Was würde sich für die Schweiz am Tag nach einem Ja am 27. September ändern? Und was wird Ihrer Meinung nach geschehen, wenn der Text abgelehnt wird und die derzeitige Praxis des Bundesrates fortgesetzt wird?
Wenn ein Ja herauskommt, dann führt das zur Stärkung der Schweiz auf der ganzen Welt: Die Schweiz ist niemandes Feind. Bei einem Nein resultiert eine grosse Kriegsgefahr für den unabhängigen Kleinstaat Schweiz.
Die Übernahme der europäischen Sanktionen im Jahr 2022 war der Auslöser für Ihre Initiative. Wie sollte sich eine strikt neutrale Schweiz Ihrer Meinung nach gegenüber einem Angriffskrieg in Europa verhalten? Welche nützliche Rolle kann sie übernehmen, die andere nicht wahrnehmen können?
Wäre die Schweiz neutral geblieben, d. h. hätte sie die Sanktionen der EU gegen Russland nicht übernommen, aber auch den Handel zu Ungunsten der EU nicht ausgebaut, wäre sie für Gespräche, Vermittlungen etc. zwischen Russland und USA in Frage gekommen. Ein grosser Beitrag zugunsten des Weltfriedens wäre möglich geworden, was heute nicht mehr der Fall ist.
Die Schweizer Neutralität war stets eher eine Praxis als ein festgeschriebener Text, was ihr im Laufe der Geschichte eine gewisse Flexibilität verliehen hat. Warum halten Sie es heute für notwendig, sie in der Verfassung festzuschreiben?
Weil sie heute nicht mehr eingehalten wird. Gewisse Kreise wollen sie ganz abschaffen, weil sie auch die Souveränität nicht mehr wollen – EU- und NATO-Beitritt ist mit Neutralität unvereinbar. Die Linken und die Grünen sind darum für die Abschaffung der Neutralität.
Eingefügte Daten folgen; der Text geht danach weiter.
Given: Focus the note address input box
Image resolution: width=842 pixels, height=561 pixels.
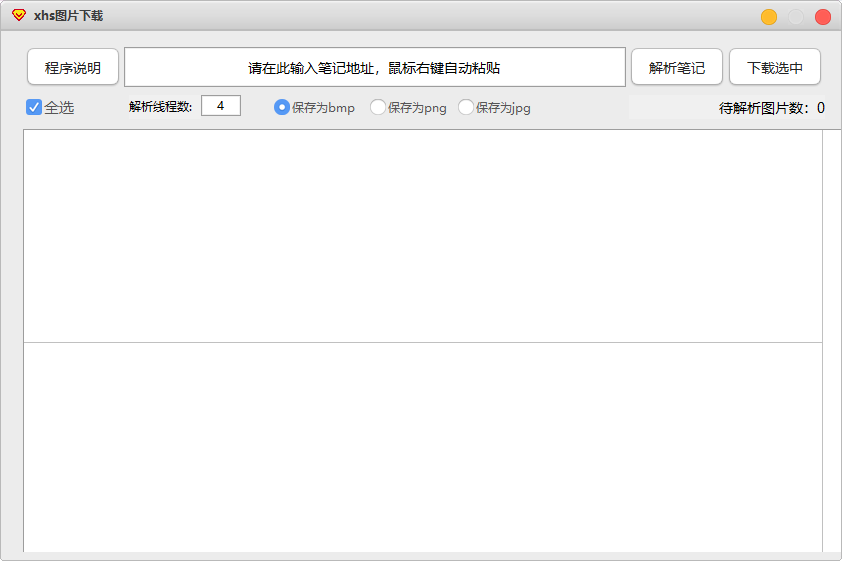Looking at the screenshot, I should pos(375,67).
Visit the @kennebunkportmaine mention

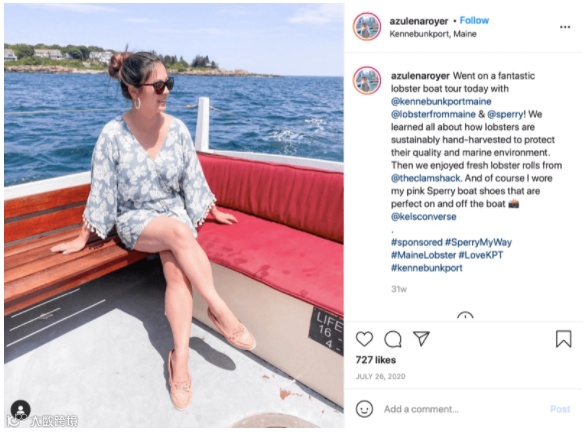click(x=441, y=101)
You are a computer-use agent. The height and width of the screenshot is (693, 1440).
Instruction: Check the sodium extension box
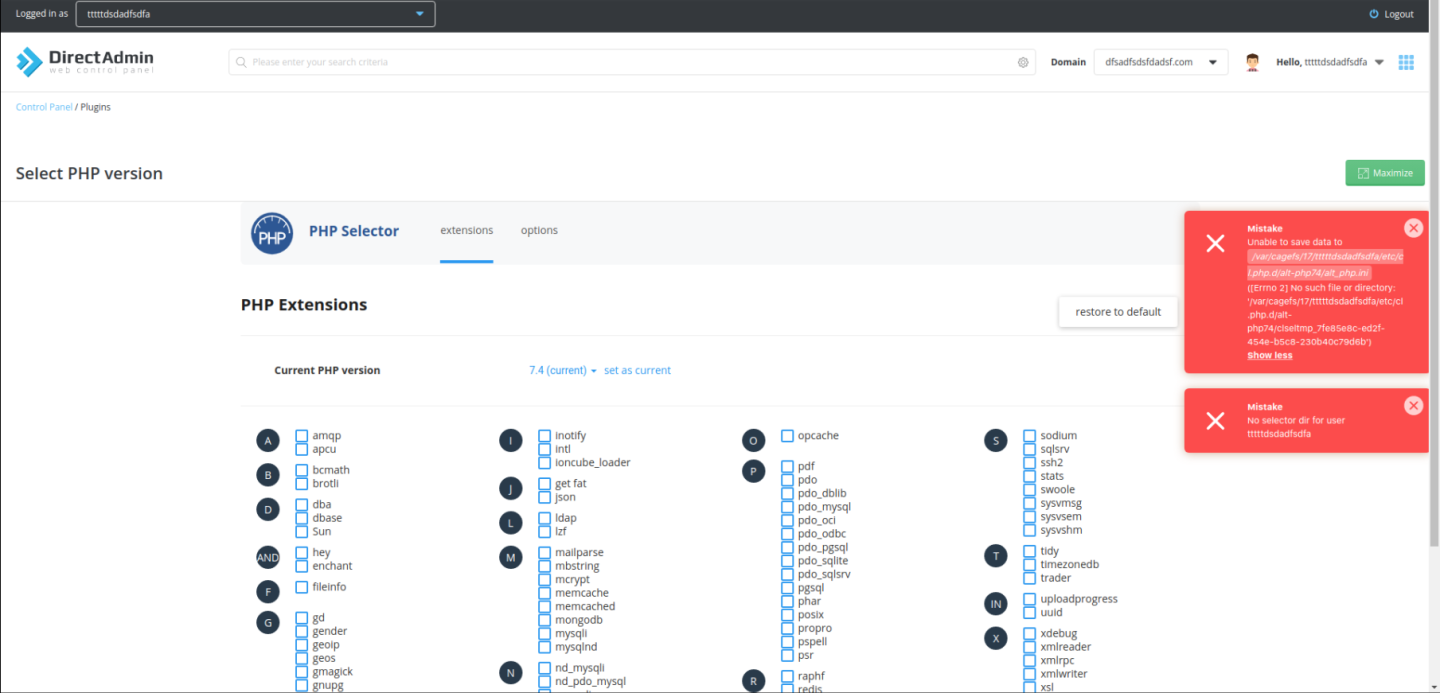click(x=1030, y=436)
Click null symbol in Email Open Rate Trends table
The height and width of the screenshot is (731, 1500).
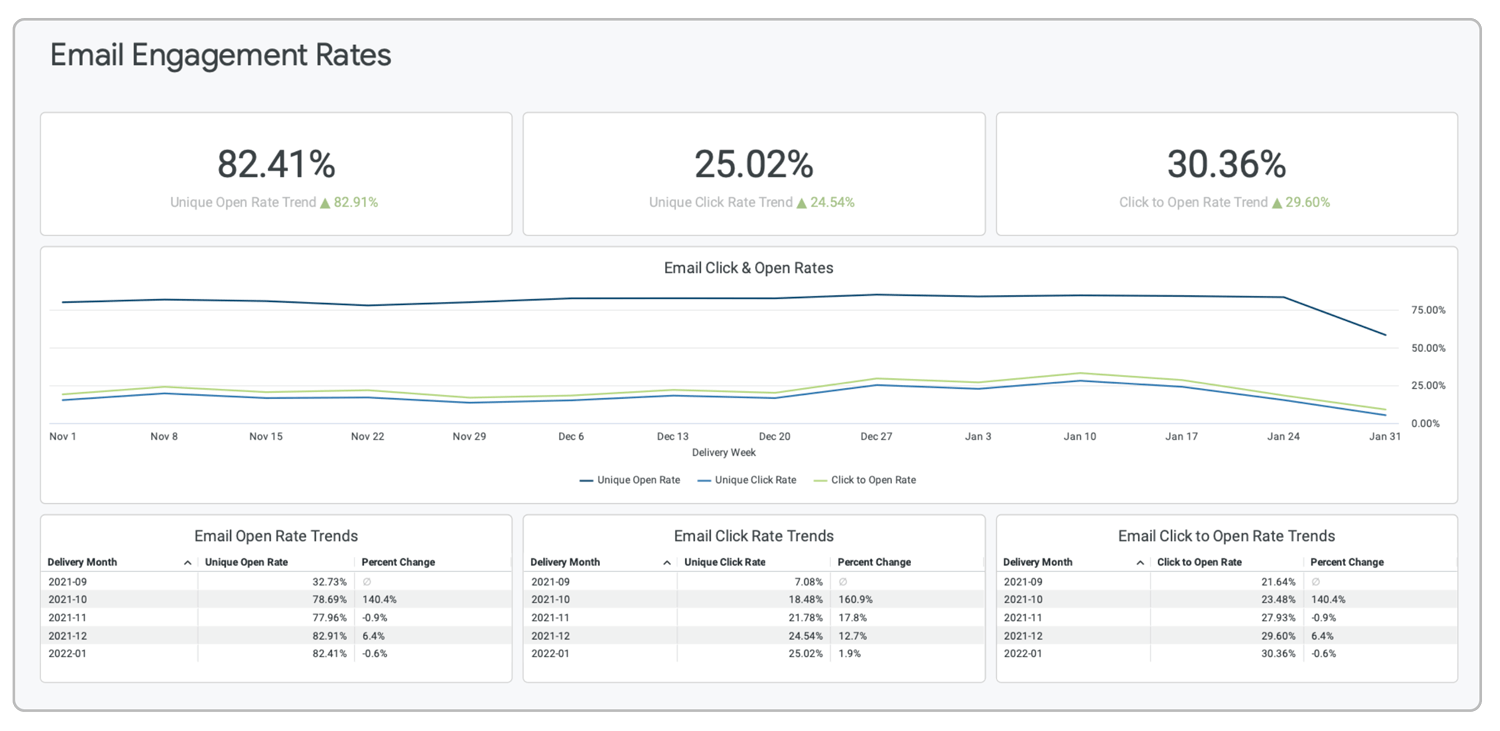tap(367, 582)
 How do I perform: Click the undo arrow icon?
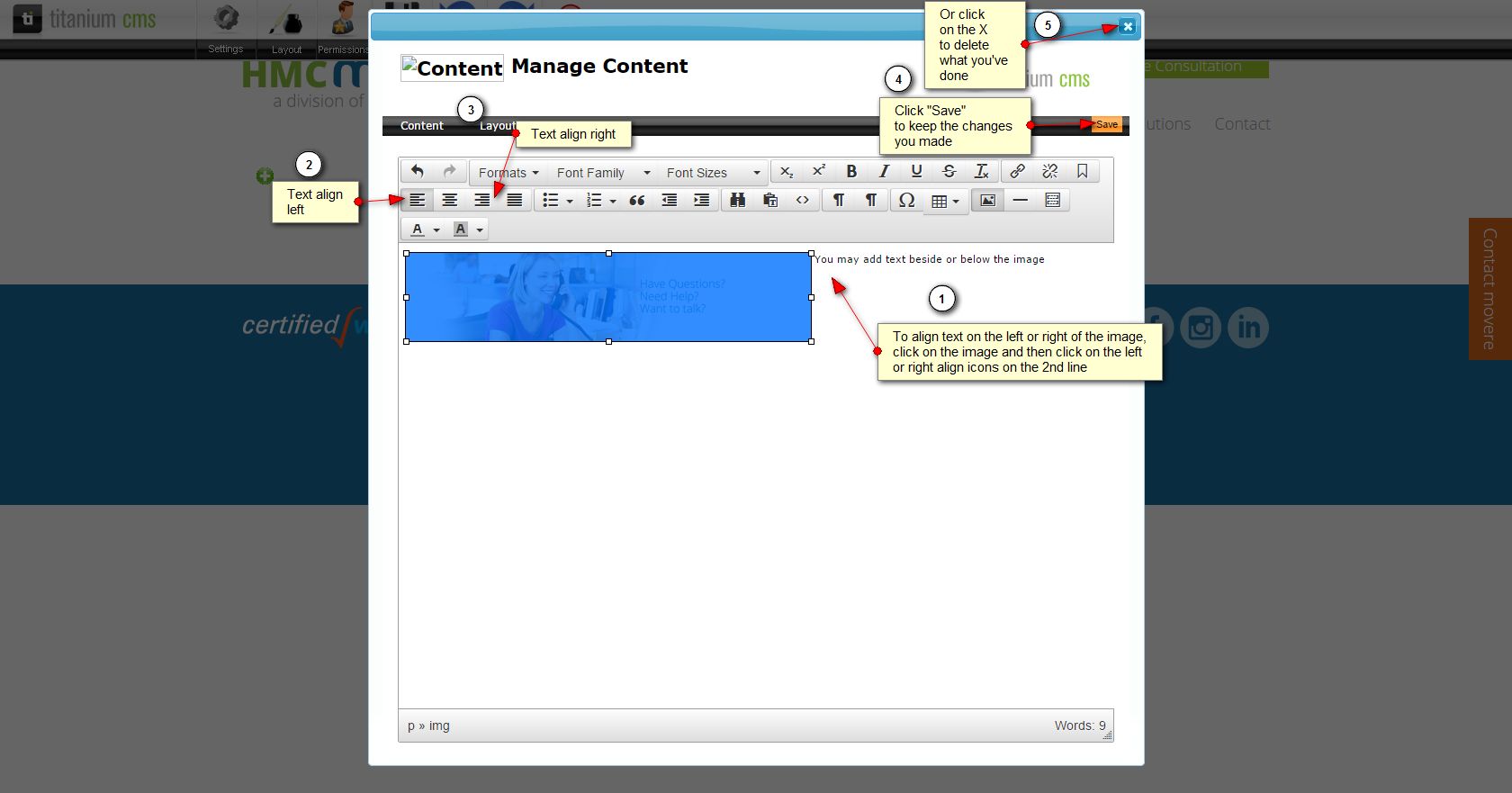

Sie haben die Kampagne auf der Website der Tellspiele lanciert und zitieren gerne Schiller. Was bedeutet Wilhelm Tell für Sie, und was sagt er der Schweiz des Jahres 2026 noch?
Der grossartige Mythos Wilhelm Tell von Friedrich Schiller zeigt die Geschichte der Gründung der Schweiz als unabhängiges Land.
Über den 27. September hinaus: Wie sehen Sie die Stellung der Schweiz in einer Welt, in der sich die Blöcke wieder herausbilden? Und welche Botschaft richten Sie an die Generation, die die Neutralität – oder auch nicht – weitertragen und mit Leben erfüllen muss?
Je komplizierter die Welt wird, desto wichtiger wird für die Schweiz die Neutralität. Der wahrhaft Neutrale ist für den Frieden und nicht für den Krieg!